Chems-eddine HAFIZ - Notes de lecture du livre " Introduction aux doctrines ésotériques de l'Islam" de Titus Burckhardt


Titus Burckhardt et Frithjof Schuon



Un livre de Titus Burckhardt, on me rétorquera qu'il s'agit d'un écrit difficile, inaccessible, voire indigeste. Que nenni, c'est un régal pour celui qui s'intéresse à ce qui n'est pas visible, (Bâtin) aux grands ésotéristes du 20ème siècle.

Titus Burckhardt est de mon point de vue l'un des meilleurs interprètes de ce que l'on appelle la vérité universelle en matière d'enseignement ésotérique et sapientiel, de cette philosophia perennis que l'on retrouve aussi bien dans le Platonisme que le Vedanta ou le Soufisme.

Membre de l' "école traditionaliste", il fait partie de ceux qui ont composé les trois courants principaux de disciples de René Guénon (1886-1951) : Frithjof Schuon, Michel Valsân, Roger Maridort, Martin Lings ou encore Roger du Pasquier.

Pour celles et ceux qui ne connaissent pas Titus Burckhardt, il est né à Florence en 1908 et mort à Lausanne en 1984. Il est l'auteur d'ouvrages consacrés à l'ésotérisme, notamment l'ésotérisme musulman qui aujourd'hui est considéré sans contestation comme trouvant sa source dans le livre sacré de l'Islam, le Coran, où la dualité d'Allah, Celui apparent et Celui caché, autorise pleinement la voie mystique.

Dans son livre « Introduction aux doctrines ésotériques de l'Islam », Dervy-Livres, 1969, réédité dans la collection l'Etre et l'Esprit, 2008, Titus Burckhardt confirme, que le soufisme n'a aucunement pas subi d'influences extérieures à l'Islam, qu'elles soient hindoues, chrétiennes ou néo-platoniciennes. Il compare le rôle du Soufisme dans l'Islam à « celui du cœur dans l'homme », le cœur étant le « centre vital de l'organisme » et le « siège » d'une essence qui dépasse toute forme individuelle ».

Le Soufisme, l'ésotérisme de l'Islam, appelé al-taçawwuf, car ces adeptes revêtaient de la laine (çûf), ceux que l'on appelle mutaçawwuf, qui vivent le « secret » (al-sir) entre eux et Allah. Titus Burckhkardt définit le Soufisme « qui est l'aspect ésotérique ou « intérieur » de l'islam, se distingue de l'Islam exotérique au même titre que la contemplation directe des réalités spirituelles – ou divines – se distingue de l'observance des lois qui les traduisent dans l'ordre individuel en rapport avec les conditions d'un certain cycle humain. »

Il oppose l'ésotérisme islamique, l'intérieur – l'invisible, le caché – ou bâtin, à l'extérieur – le visible, l'apparent – ou zâhir, celle-ci qui consiste dans la simple observance des lois religieuses qui symbolisent les réalités spirituelles.

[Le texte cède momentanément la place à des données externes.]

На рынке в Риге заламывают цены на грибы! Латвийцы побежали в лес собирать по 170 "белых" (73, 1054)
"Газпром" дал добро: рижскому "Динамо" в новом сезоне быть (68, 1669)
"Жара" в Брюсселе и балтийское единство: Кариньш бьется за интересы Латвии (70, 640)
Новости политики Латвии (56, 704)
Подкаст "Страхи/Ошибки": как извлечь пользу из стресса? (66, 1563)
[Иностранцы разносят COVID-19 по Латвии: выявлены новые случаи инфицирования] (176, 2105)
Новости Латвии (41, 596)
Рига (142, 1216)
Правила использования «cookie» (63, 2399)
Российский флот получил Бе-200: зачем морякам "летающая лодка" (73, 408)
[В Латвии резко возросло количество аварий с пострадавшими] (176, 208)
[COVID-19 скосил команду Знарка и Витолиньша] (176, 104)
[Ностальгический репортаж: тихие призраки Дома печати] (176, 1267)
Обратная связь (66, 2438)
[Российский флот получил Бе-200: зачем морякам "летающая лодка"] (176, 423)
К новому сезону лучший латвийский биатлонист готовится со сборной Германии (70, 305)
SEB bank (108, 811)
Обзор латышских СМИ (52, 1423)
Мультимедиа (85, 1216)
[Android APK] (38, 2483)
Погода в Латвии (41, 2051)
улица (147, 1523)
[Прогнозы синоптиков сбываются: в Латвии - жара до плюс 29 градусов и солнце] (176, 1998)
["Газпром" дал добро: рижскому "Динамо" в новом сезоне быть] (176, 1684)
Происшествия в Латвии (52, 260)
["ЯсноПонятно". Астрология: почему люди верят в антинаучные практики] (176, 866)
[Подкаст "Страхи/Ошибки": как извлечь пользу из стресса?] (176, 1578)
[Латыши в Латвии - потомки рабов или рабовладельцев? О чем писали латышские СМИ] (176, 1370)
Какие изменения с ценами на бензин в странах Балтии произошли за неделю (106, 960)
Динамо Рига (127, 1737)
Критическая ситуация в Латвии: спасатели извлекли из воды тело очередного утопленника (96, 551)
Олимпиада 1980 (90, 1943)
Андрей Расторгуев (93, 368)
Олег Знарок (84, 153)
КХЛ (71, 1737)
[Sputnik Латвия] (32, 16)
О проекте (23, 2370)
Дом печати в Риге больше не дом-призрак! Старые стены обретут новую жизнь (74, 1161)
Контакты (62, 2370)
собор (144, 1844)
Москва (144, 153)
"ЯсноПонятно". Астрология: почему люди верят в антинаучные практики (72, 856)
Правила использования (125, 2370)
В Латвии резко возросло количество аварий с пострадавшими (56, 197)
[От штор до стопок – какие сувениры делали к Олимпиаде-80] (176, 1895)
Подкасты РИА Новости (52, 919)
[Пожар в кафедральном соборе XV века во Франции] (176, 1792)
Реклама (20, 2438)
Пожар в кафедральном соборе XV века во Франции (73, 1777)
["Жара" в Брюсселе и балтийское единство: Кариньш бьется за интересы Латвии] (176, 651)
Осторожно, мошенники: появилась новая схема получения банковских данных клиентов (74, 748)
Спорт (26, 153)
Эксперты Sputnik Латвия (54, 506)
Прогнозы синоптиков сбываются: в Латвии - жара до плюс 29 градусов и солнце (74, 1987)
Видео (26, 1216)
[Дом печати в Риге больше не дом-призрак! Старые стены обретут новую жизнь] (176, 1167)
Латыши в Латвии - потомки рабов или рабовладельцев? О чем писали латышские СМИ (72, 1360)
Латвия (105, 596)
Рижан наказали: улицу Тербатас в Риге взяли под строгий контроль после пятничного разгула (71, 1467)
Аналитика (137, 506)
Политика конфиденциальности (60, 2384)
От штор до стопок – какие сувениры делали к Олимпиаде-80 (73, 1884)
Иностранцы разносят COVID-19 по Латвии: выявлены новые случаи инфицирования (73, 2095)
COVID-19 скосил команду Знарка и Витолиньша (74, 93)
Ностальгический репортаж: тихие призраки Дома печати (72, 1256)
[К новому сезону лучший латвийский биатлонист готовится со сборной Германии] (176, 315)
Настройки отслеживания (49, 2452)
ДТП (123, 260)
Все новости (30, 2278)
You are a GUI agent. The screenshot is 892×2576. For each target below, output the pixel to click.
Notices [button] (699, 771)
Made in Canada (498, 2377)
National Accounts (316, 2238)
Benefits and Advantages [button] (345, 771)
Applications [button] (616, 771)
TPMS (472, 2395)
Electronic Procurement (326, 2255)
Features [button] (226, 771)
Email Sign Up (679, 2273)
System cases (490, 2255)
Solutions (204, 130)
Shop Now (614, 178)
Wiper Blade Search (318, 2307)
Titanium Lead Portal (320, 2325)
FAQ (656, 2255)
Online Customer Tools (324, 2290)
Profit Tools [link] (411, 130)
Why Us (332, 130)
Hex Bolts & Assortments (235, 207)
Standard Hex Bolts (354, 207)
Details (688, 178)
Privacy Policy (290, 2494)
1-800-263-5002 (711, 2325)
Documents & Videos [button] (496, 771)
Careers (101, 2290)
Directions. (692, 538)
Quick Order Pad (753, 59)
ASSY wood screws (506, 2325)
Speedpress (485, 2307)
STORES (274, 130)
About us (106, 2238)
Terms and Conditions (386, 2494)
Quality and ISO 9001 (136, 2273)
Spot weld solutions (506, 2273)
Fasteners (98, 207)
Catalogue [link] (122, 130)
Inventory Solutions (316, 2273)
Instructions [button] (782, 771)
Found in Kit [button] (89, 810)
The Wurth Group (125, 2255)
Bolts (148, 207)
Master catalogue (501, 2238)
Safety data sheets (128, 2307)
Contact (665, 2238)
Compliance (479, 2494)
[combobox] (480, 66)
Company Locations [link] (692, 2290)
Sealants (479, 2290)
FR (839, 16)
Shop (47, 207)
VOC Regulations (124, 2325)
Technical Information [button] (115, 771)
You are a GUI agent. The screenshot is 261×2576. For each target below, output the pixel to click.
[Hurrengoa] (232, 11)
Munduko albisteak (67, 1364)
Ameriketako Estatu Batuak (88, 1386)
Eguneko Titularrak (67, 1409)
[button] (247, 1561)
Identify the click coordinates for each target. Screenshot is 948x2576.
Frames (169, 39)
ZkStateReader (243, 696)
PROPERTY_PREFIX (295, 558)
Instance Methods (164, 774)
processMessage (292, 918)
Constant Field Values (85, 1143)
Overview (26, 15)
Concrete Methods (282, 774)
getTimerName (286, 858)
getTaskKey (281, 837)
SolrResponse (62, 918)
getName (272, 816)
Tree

C'est également sur la Loi religieuse, la Charia ou « grande route », qui doit s'appliquer à l'ensemble des croyants musulmans, et qui est considérée comme une écorce, dont la Vérité (haqqiqah) est le noyau. Ce noyau est accessible à un très petit nombre.

Pour René Guénon, cette loi islamique (exotérisme) s'assimile à la circonférence qui entoure un point central qui est la Vérité et pour que de la loi on accède à la Vérité, il y a lieu d'emprunter un chemin ténu, « voie étroite », qui est comme le rayon de la circonférence au centre et qui est la tarîqah, voie initiatique : « La circonférence ne saurait exister sans le centre, dont elle procède en réalité tout entière, et, si les êtres qui sont liés à la circonférence ne voient point le centre ni même les rayons, chacun d'eux ne s'en trouve pas moins inévitablement à l'extrémité d'un rayon dont l'autre extrémité est le centre même. Seulement, c'est ici que l'écorce s'interpose et cache tout ce qui se trouve à l'intérieur, tandis que celui qui l'aura percée, prenant par là même conscience du rayon correspondant à sa propre position sur la circonférence, sera affranchi de la rotation indéfinie de celle-ci et n'aura qu'à suivre ce rayon pour aller vers le centre. (...) Il faut d'ailleurs préciser que, dès que l'enveloppe a été pénétrée, on se trouve dans le domaine de l'ésotérisme ».

S'il existe de nombreuses voies initiatiques ou tourouk, elles tendent toutes vers le même point central qui est « l'état primordial ».
Dans le soufisme, on distingue trois éléments : une doctrine, une initiation et une méthode spirituelle.

La doctrine est une « préfiguration symbolique de la connaissance qu'il s'agit d'atteindre ». Elle est enseignée de manière « personnelle » de maître à disciple, le maître qui est rattaché au Prophète par un lien, dite chaîne de transmission (silsilah).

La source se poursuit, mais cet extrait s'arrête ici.